Article: http://www.worldaffairsjournal...
There was a time when Russian Communist Party leader Gennady Zyuganov mattered. After winning parliamentary elections in 1995, he looked certain to prevail over the increasingly unpopular Boris Yeltsin in the 1996 presidential vote. At the Davos Economic Forum in February 1996, the leader of Russia’s Communists was received as a leader-in-waiting; by the summer he was already distributing posts in his future government. The election of 1996 was the closest-fought poll in Russia’s history. In the end, with the Soviet era still fresh in people’s minds, a majority of voters chose to reelect an unpopular president rather than face a Communist comeback: Mr. Zyuganov lost to Mr. Yeltsin in the second round of voting, 40.3 percent to 53.8.

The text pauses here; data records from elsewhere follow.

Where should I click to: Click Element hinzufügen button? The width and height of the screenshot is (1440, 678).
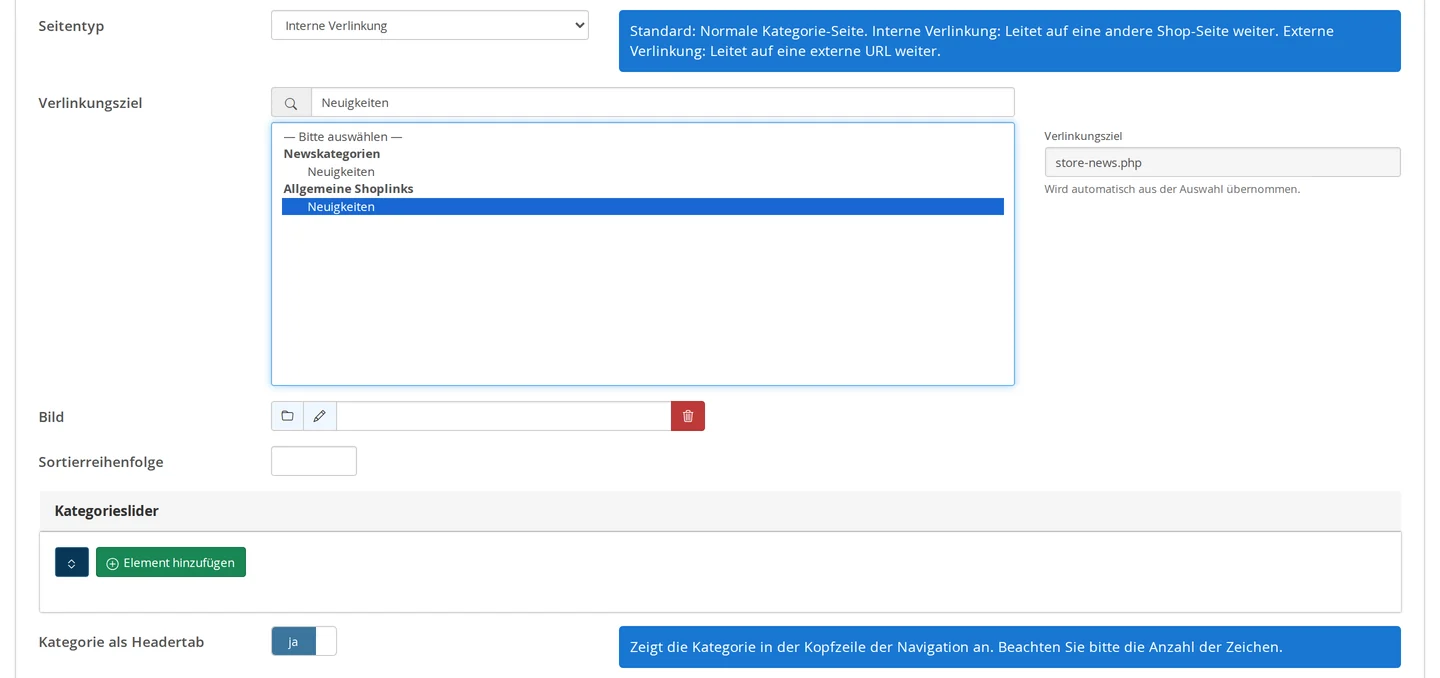[171, 562]
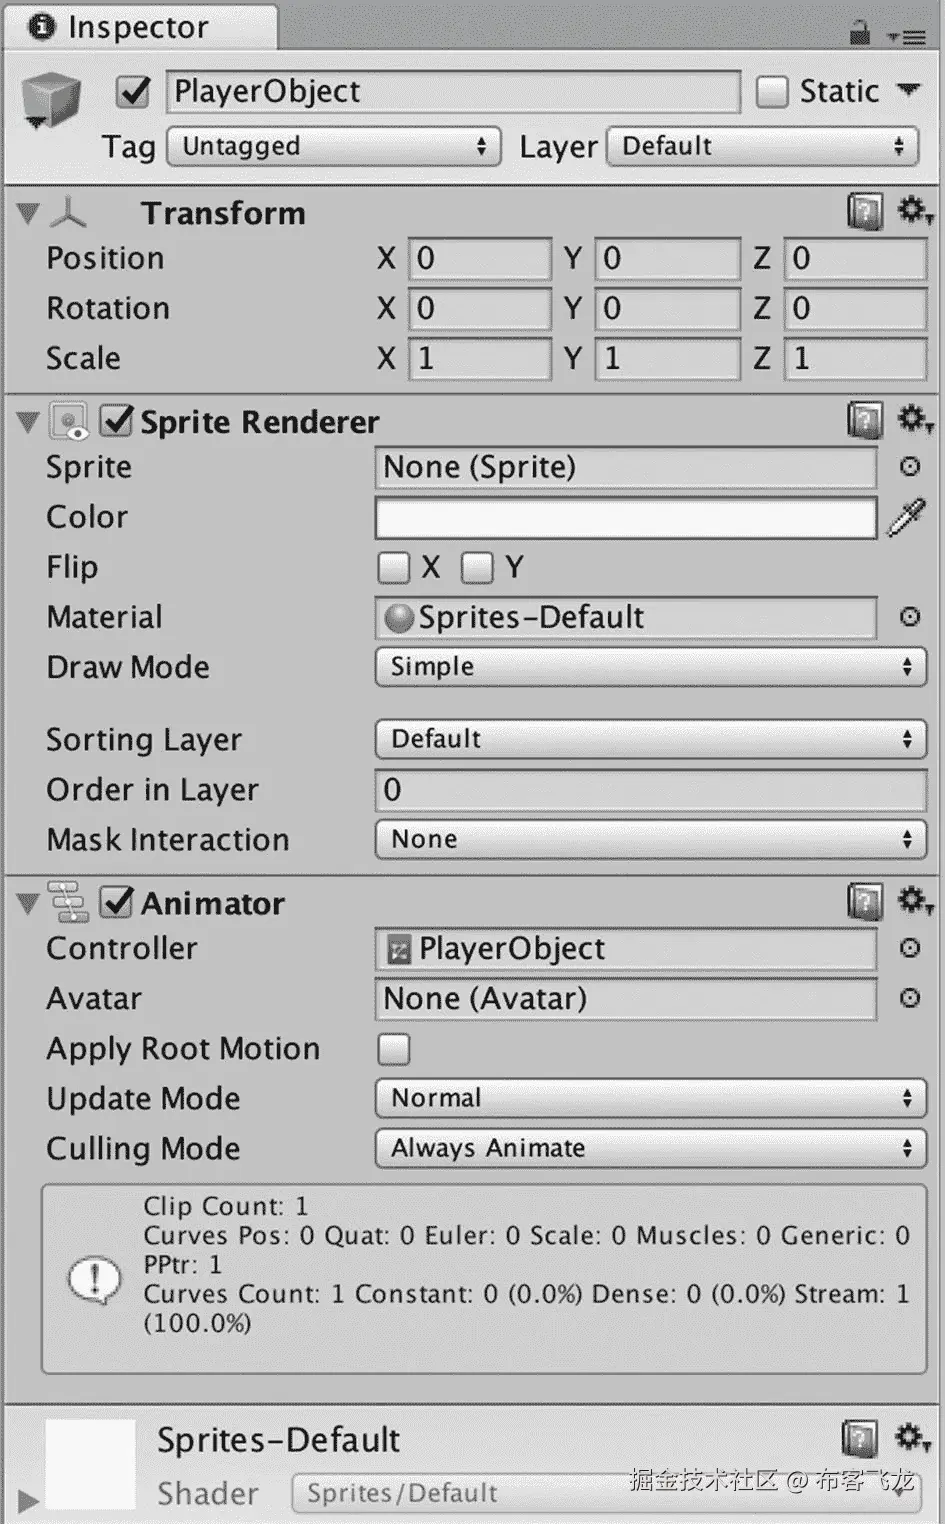Screen dimensions: 945x1524
Task: Click the Order in Layer field
Action: [x=650, y=790]
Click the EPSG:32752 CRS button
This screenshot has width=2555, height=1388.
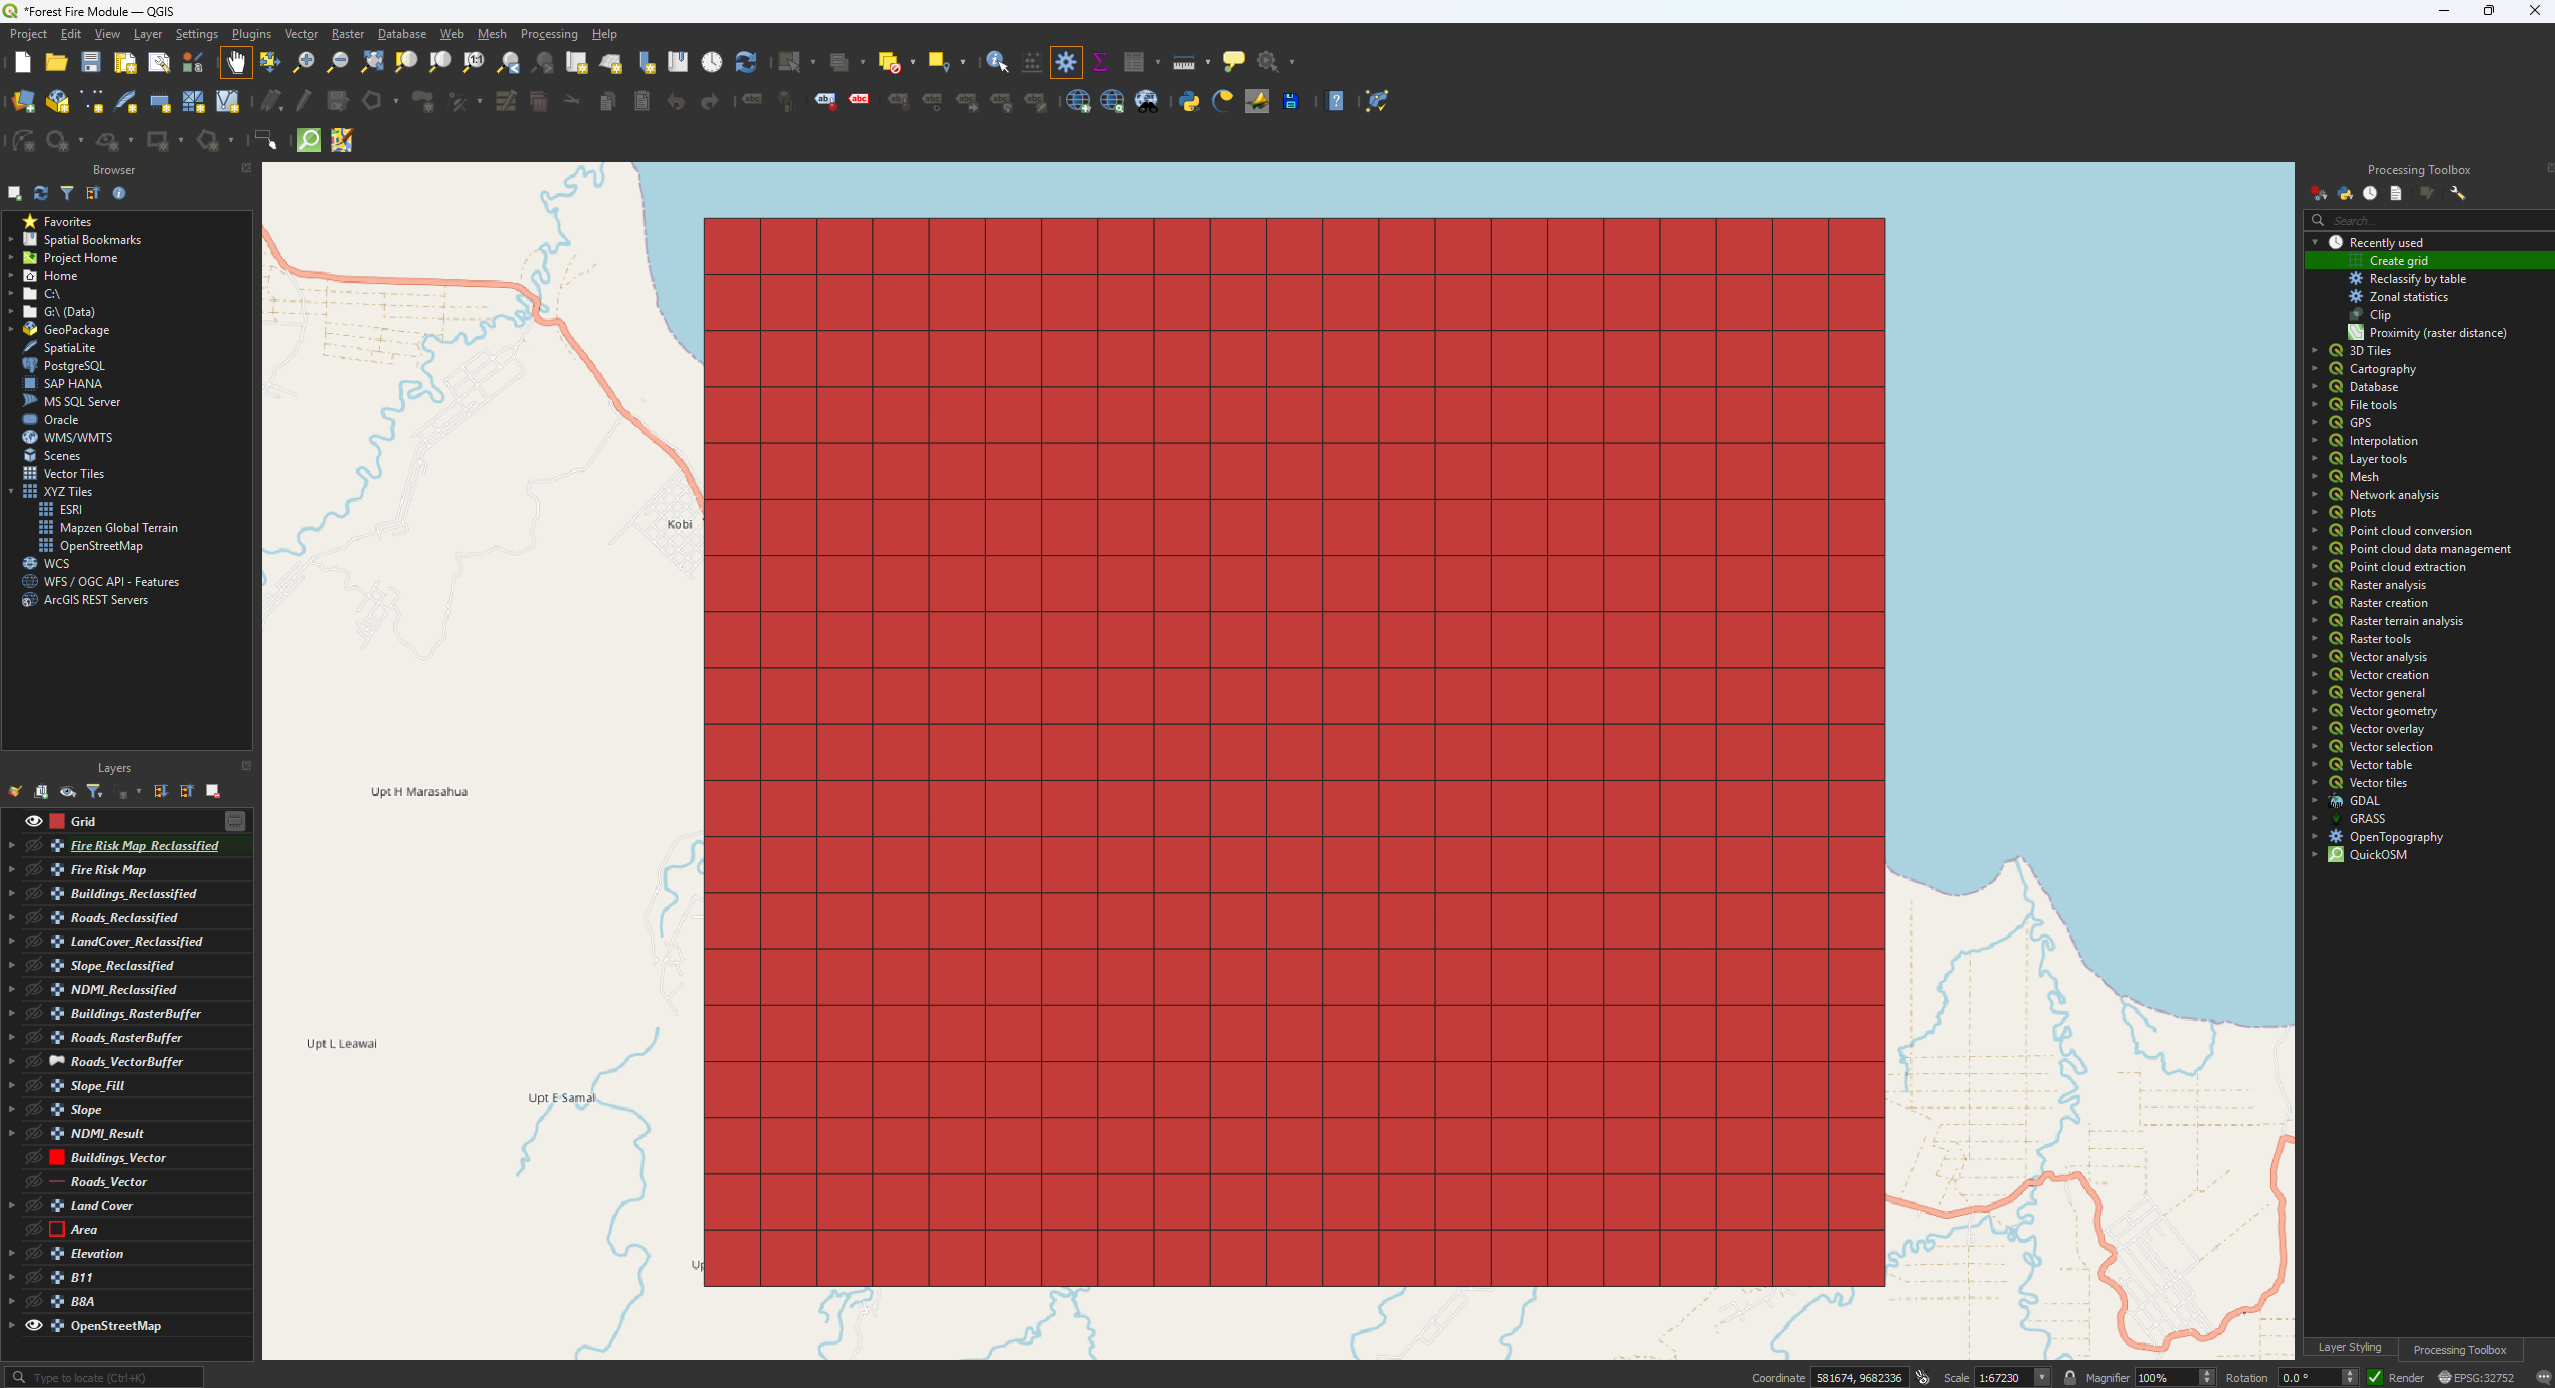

There were (and still are) voices that suggested that a “left turn,” i.e., a victory by Mr. Zyuganov in 1996, would have been beneficial for Russia—just as victories by former Communists in Poland, the Czech Republic, and other Central and Eastern European states in the mid-1990s served to solidify their democracies. This is highly doubtful in Russia’s case, however. Mr. Zyuganov is no social democratic turncoat. The leader of Russia’s Communists is openly nostalgic for Stalin, whom he calls “a great patriot,” and laments “the aggressive role of Zionist capital in the destruction of Russia’s economy.” He had words of “admiration” for Iraqi dictator Saddam Hussein when the two met in Baghdad to discuss cooperation between Russian Communists and Iraqi Baathists.
Content with his role, Mr. Zyuganov has become an integral part of the Kremlin’s power structure. He is the last person interested in a change of regime. Russia’s next free elections, whenever they take place, will produce a new generation of political leaders—left, right, and center. There is not much promise in that future for Gennady Zyuganov.